━━ EXTRACT

Among all the chatter, there’s been a clear uptick when we look at the volume of feed posts about skills-first talent approaches. We saw the average number of conversations mentioning these topics roughly double over the course of the year from October 2021 to October 2022.

The ongoing discussion on LinkedIn isn’t limited to HR professionals. Leading executives from a range of industries are also weighing in on the debate. Nielsen’s CEO pointed out, “I have begun to wonder why a college degree is a job requirement for so many roles.” Delta’s CEO gave up his page for a takeover to highlight how skills-based career pathways can help close the opportunity gap for Black talent. And LinkedIn’s own CEO is taking to his page to call on other employers to start recognizing and rewarding workers who don’t have degrees–half of the U.S. workforce.

However, recent findings from Jobs For the Future (JFF) show that there’s still a wide gap between employers’ desire to tackle this issue and their confidence levels in actually executing a new skills-first strategy. Some 80% of employers believe in prioritizing skills over degrees–but the majority (52%) say they are still hiring from degree programs because it feels less risky.

Businesses can start right now

The good news? There are working models and playbooks already in place–and companies can go beyond conversations to achieve concrete change. This doesn’t have to be a “risky” bet.

JFF partners with leading employers and large skills-based talent efforts such as the Business Roundtable’s Multiple Pathways Initiative to enact a skills-based talent agenda. They found that the companies that do this well usually get started with a straightforward formula.

━━━━
━━ DATASET CONTENT

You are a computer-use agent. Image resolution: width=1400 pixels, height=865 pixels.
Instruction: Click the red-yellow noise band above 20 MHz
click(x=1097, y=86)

━━━━

In the extract on skills-first hiring, what percentage of employers say they still hire from degree programs because it feels less risky?

RESULT BELOW> 52%